Port Angeles Light Opera Association leaders Richard Stephens

Port Angeles Light Opera Association leaders Richard Stephens

Port Angeles Light Opera Association to seek buyer for Mount Pleasant Road center

PORT ANGELES — Preparation for the show must go on. But where?

The Port Angeles Light Opera Association, the 33-year-old nonprofit theater company known as PALOA, is about to put its center up for sale.

The building at 522 Mount Pleasant Road houses PALOA’s trove of costumes, props and set pieces. It’s also where volunteers built backdrops and where actors rehearsed for musicals — “South Pacific,” “Oliver!,” “Oklahoma!,” “Peter Pan,” for example — that have filled the stage at the Port Angeles High School Performing Arts Center.

But while the PALOA Center will soon be on the market with an asking price of $200,000, the company itself is not shutting down, said Richard Stephens, a longtime director, costume designer and now the group’s board president.

For years, Stephens said, “we were a gypsy company” with no permanent home.

Before the organization moved onto the center’s current site in 2006, performers rehearsed in church basements all over town.

PALOA could do that again if it has to, Stephens believes.

What the company cannot do is pay its bills. It must sell the center — or find some other source of income — and soon.

2013’s production of “Guys and Dolls” was not well-attended, said seasoned PALOA board member Bob Lumens.

The company still has debts from that production last summer, and it no longer has the financial cushion it once did.

Last month’s “Return to the Forbidden Planet,” a PALOA-Peninsula College co-production, brought in some money, but only enough to pay a month’s worth of bills for the PALOA Center, Stephens said.

Replacement of the center’s septic system some years back cost some $11,000, Lumens added.

And since the recession began in 2008, PALOA has suffered the plight of many arts organizations: too much competition for patrons’ support and too little fundraising.

Stephens and Lumens, along with the rest of PALOA’s board, have engaged Coldwell Banker Uptown Realty’s Dan Gase, also a Port Angeles City Council member.

If he can find a buyer for the center, PALOA can start planning its next show — “but our needs aren’t just financial; it’s people power, too,” Stephens said.

Over the years, PALOA has attracted highly talented actors and crew members, he said, but they tend to move on.

Clallam County has a lot more arts groups than it did when PALOA sprang up in the early 1980s, so volunteer set builders, lighting and sound technicians, costumers, props people, actors, musicians and would-be board members have more choices.

Yet Stephens and Lumens still hope for a miracle, or at least a rapid sale of the PALOA Center.
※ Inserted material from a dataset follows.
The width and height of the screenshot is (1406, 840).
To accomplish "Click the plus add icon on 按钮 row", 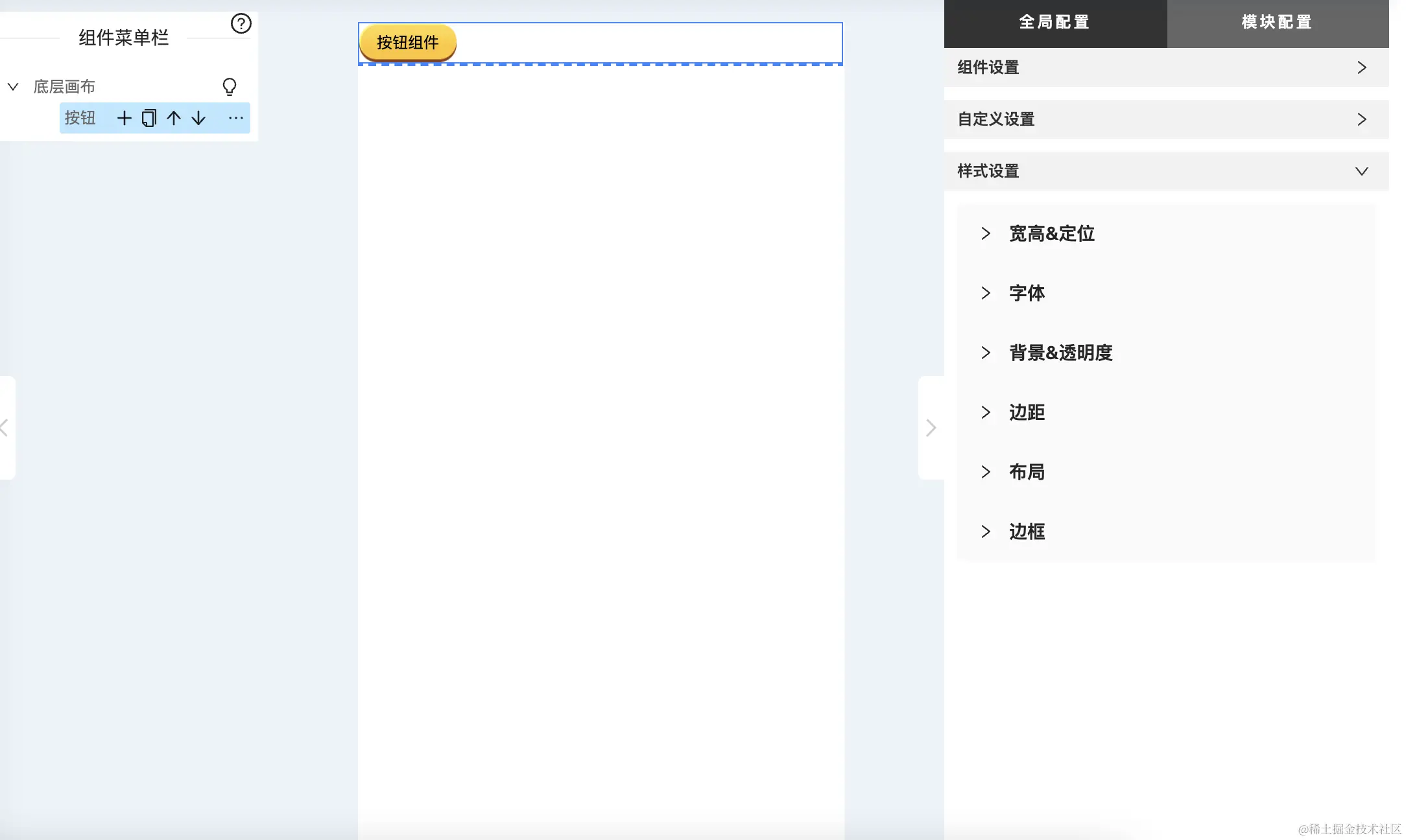I will (x=124, y=118).
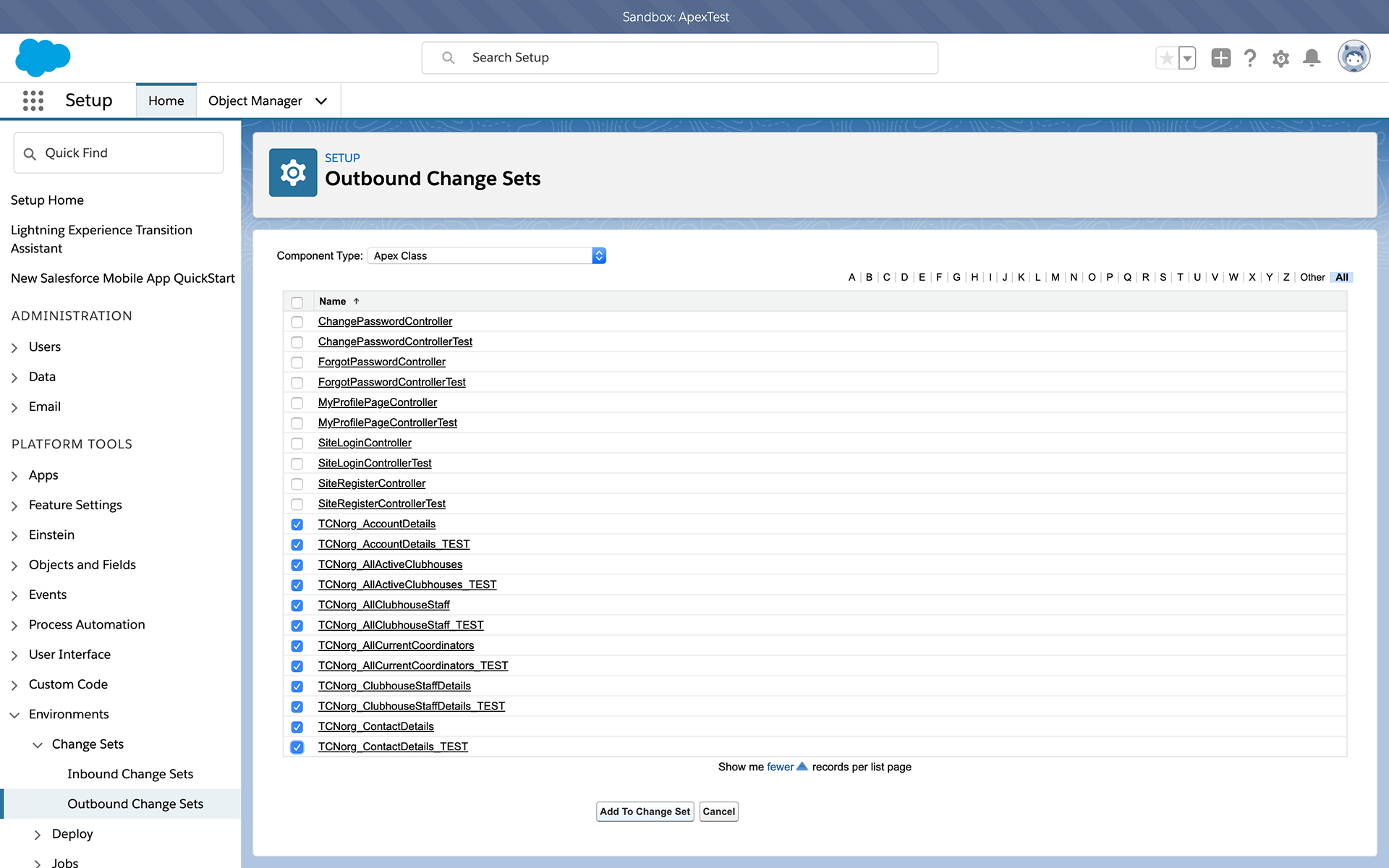Open the help question mark icon
Screen dimensions: 1389x868
(x=1249, y=58)
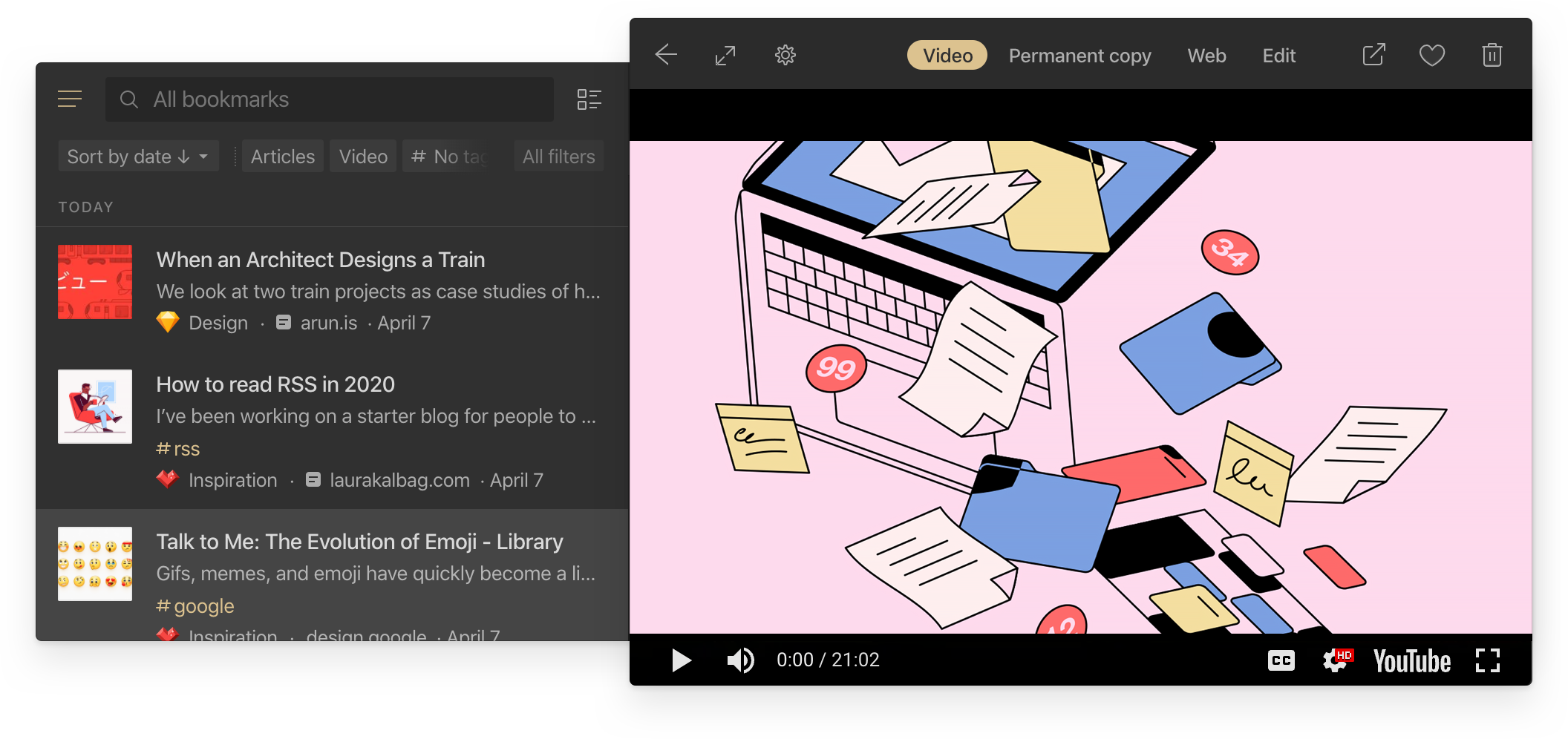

They also see PALOA offering something other theater groups don’t: the lavish musical with a live orchestra, elaborate sets and show-stopping numbers.

“We still believe in our mission,” Stephens said, “to bring Broadway to the North Olympic Peninsula.”

By this time, PALOA ordinarily would be getting ready to hold auditions and pay some $10,000 in royalties for the script of a musical.

Instead, Stephens and Lumens are hoping for a buyer for the center. A deep-pocketed patron would be nice, too.

The men also noted that PALOA shows aren’t only about the audiences.

Musical theater gives each crew and cast member a place to shine, Stephens said.

“We were not given this organization,” Lumens added. “We were entrusted with this organization.”